La Graine et le mulet / Abdellatif Kechiche : Le clan de Sète
Cinéma

La Graine et le mulet / Abdellatif Kechiche : Le clan de Sète

La Graine et le mulet, d’Abdellatif Kechiche, couronné de quatre César à l’instar de L’Esquive, célèbre avec éclat la famille maghrébine à travers le dur destin d’un immigrant tunisien.

Dans l’une des premières scènes de La Faute à Voltaire, Lion d’Or de la meilleure Première OEuvre à Venise, le personnage campé par Sami Bouajila mentionne le film La Graine et le mulet en tentant de vendre une copie d’un journal de rue. Ce n’est pourtant que sept ans plus tard que le troisième long métrage d’Abdellatif Kechiche débute une carrière prometteuse à la Mostra où il rafle trois récompenses, dont le Prix spécial du jury.

"Il est vrai que j’avais ce projet en tête avant La Faute à Voltaire, se rappelle le cinéaste rencontré à Montréal. Je voulais tourner un film à Nice sur ma famille avec mon père (ndlr: décédé durant le montage de L’Esquive). J’ignore comment aurait été La Graine et le mulet si j’avais pu le réaliser plus tôt, car les films sont souvent le résultat des hasards, des imprévus et des rencontres… Cela dit, je ne crois pas que les années m’ont emmené à prendre des distances avec mon sujet; d’ailleurs, je ne souhaite pas m’en distancier puisque je souhaite faire partie de cette famille que je crée à l’écran, que ses mouvements deviennent le prolongement de mon énergie."

Peuplés de personnages féminins flamboyants, ici la jeune Rym incarnée par Hafsia Herzi, lesquels servent à casser les clichés de la femme maghrébine soumise et à refléter le vécu du réalisateur niçois né à Tunis, les trois films de Kechiche mettent en scène un protagoniste masculin qui souhaite ardemment s’élever au-dessus de son milieu.

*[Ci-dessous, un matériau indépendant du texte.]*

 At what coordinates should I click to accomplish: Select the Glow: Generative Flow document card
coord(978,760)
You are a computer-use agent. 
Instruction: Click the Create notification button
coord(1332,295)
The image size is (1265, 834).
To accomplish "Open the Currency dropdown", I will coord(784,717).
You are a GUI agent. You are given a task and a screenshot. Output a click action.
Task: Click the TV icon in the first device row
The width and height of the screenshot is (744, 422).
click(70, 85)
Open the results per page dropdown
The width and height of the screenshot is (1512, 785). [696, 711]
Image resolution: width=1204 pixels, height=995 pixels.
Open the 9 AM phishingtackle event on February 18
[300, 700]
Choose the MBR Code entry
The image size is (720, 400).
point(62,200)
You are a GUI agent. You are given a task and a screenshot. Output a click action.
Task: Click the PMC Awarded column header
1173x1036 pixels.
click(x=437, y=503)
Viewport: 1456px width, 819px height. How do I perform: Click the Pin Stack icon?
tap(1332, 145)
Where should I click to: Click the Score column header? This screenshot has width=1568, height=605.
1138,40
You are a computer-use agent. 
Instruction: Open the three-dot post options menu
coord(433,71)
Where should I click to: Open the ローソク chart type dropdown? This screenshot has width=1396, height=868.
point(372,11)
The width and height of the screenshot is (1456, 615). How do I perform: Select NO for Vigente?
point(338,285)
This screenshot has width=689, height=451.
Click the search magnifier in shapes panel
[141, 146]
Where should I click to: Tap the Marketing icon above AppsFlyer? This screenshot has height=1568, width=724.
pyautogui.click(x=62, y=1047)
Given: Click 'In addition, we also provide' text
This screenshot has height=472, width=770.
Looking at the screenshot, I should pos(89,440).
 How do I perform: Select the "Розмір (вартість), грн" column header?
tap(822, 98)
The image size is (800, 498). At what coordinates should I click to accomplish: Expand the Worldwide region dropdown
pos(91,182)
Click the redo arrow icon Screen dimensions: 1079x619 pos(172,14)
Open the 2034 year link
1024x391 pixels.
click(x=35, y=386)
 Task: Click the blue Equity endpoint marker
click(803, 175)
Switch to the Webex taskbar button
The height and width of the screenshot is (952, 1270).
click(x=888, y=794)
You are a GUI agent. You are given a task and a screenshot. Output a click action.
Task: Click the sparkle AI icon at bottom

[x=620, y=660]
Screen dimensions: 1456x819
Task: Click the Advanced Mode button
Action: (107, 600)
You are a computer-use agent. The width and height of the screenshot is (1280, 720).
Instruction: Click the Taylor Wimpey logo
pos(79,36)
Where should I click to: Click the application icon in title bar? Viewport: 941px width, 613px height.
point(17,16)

"Peut-être qu’inconsciemment je fais toujours le même film, avance l’acteur à ses heures. J’ai sans doute une idée obsessionnelle de décrire une volonté d’ascension débouchant sur quelque chose de doux-amer. J’ai l’impression que ce sentiment d’échec me ressemble, du fait d’avoir commencé ma carrière de réalisateur tardivement, qu’il s’agit ainsi d’une analyse de ce que je suis, de ce que je ressens. Dans La Graine et le mulet, je voulais libérer le personnage du père du poids d’une vie difficile, comme celle de mon père qui aimait pourtant son travail que je jugeais harassant. En parallèle avec le repos du père, je voulais l’image du ventre de Rym, sa belle-fille, qui portera un jour la vie."

Outre ces figures masculines, l’on retrouve dans chaque oeuvre de Kechiche un souci d’authenticité qui passe par la véracité des dialogues, la direction d’acteurs, dont plusieurs sont non-professionnels, et sa caméra inquisitrice qui met en valeur le moindre petit geste, la moindre émotion et, surtout, la beauté féminine.

"J’ai un rapport affectif autant avec mes personnages qu’avec les acteurs, révèle celui qui espère tourner en début d’année son film en costumes sur le sort tragique de la Vénus Hottentote. On me dit souvent que j’ai une façon particulière de filmer les femmes, pourtant, je n’ai pas l’impression de négliger les personnages masculins. Ma notion de ce qui est beau diffère des critères classiques; j’essaie seulement de mettre la focale sur les belles choses."